Solo dieci anni di storia in tutto, dal 1943 al ’53, ma sembrano molti di più, tanto dettagliatamente li ripercorre, e li illustra, la mostra “Milano, storia di una rinascita. 1943-1953 Dai bombardamenti alla ricostruzione”, a Palazzo Morando fino al prossimo 12 febbraio. Circa 170 immagini d’epoca, video, documenti, reperti bellici, oggetti di design, cimeli, manifesti, a raccontare una stagione insieme tragica ed esaltante, che parte dalle macerie e dal dolore di una città “insudiciata dalla morte” per giungere, nel breve spazio di un decennio, non solo alla ricostruzione materiale di strade, edifici, luoghi di lavoro, ma anche alla realizzazione di una sorta di “riscatto” per sé e per l’intero Paese. E del quale ancora oggi la gente di Milano continua ad essere erede.
“Invano cerchi tra la polvere, povera mano, la città è morta. È morta: s’è udito l’ultimo rombo sul cuore del Naviglio”, cantava Salvatore Quasimodo in “Milano, agosto 1943”. Ma la città non era morta. Si sarebbe ripresa, di lì a pochi anni. Con Arturo Toscanini sul podio della Scala a dirigere il trionfale concerto di riapertura nel maggio del ’46. Con l’abbattimento di edifici storici anche di pregio, magari danneggiati se non marginalmente, tuttavia sacrificati alla modernità, come il vecchio Palazzo Trivulzio, o il Teatro Manzoni di Piazza San Fedele. Con l’avvio della stagione delle balere e delle osterie. Con la realizzazione di quartieri periferici oggi in gran parte squallidamente imbruttiti, ma certo allora sinonimo di modernità e benessere, e i progetti firmati dagli architetti Moretti, Figini, Pollini, Bottoni, Portaluppi. Il tutto magistralmente immortalato nelle decine e decine di fotografie in bianco e nero che costituiscono l’ossatura della mostra, chiamate a far riemergere dalla Storia i volti, i drammi, la quotidianità di una Milano certamente scomparsa, ma nella quale riesce stranamente facile identificarsi ancora.
Solo sei anni separano le facce scavate dei milanesi intenti a comprare michette e bastoncini di pane alla borsa nera di via Conca del Naviglio, poco prima della fine della guerra, dalle comparse vestite da spazzini radunate in piazza del Duomo per le riprese di “Miracolo a Milano” di Vittorio De Sica, nel ’51.
Un decennio. Tanto è bastato per ricominciare da capo e porre le basi per un mondo nuovo ancora tutto da costruire.

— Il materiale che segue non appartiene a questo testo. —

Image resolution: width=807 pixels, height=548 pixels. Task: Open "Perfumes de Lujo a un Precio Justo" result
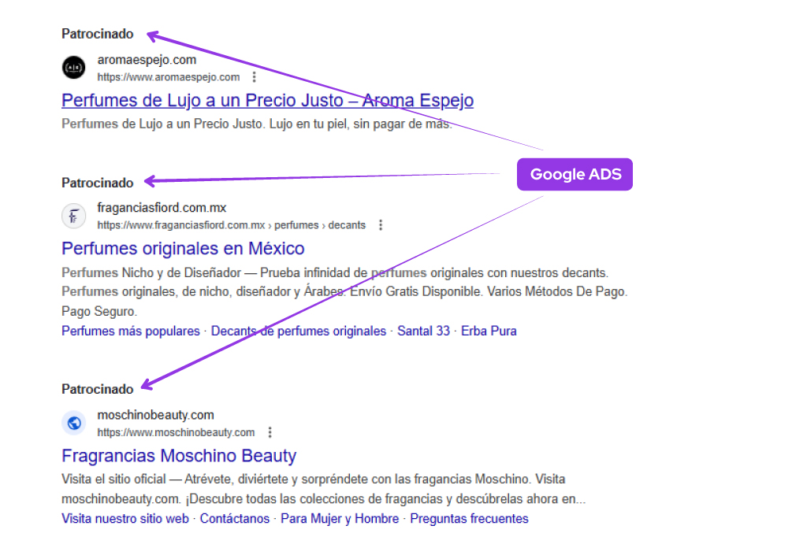[x=267, y=101]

Non più orti di guerra, rovine e il rombo sinistro di “Pippo”, il monomotore che di notte sorvolava la città a bassa quota, minaccioso e incombente. Dieci anni dopo è già tempo di teatri, di design, delle prime trasmissioni Rai, avviate nel gennaio del ’54.
Allora, finalmente, ci si può concedere di ammirare, nella Sala delle Cariatidi di Palazzo Reale, anch’essa fortemente sfigurata dai bombardamenti, il capolavoro di Pablo Picasso, “Guernica”, trasferito a Milano nell’ambito della retrospettiva dedicata al pittore spagnolo. È il settembre del 1953 e da allora la grande tela (la foto dello storico evento conclude la mostra di Palazzo Morando) non verrà mai più esposta in Italia.
“Milano, storia di una rinascita. 1943-1953 Dai bombardamenti alla ricostruzione”, Palazzo Morando/Costume Moda Immagine, via Sant’Andrea 6, Milano. Fino al 12 febbraio.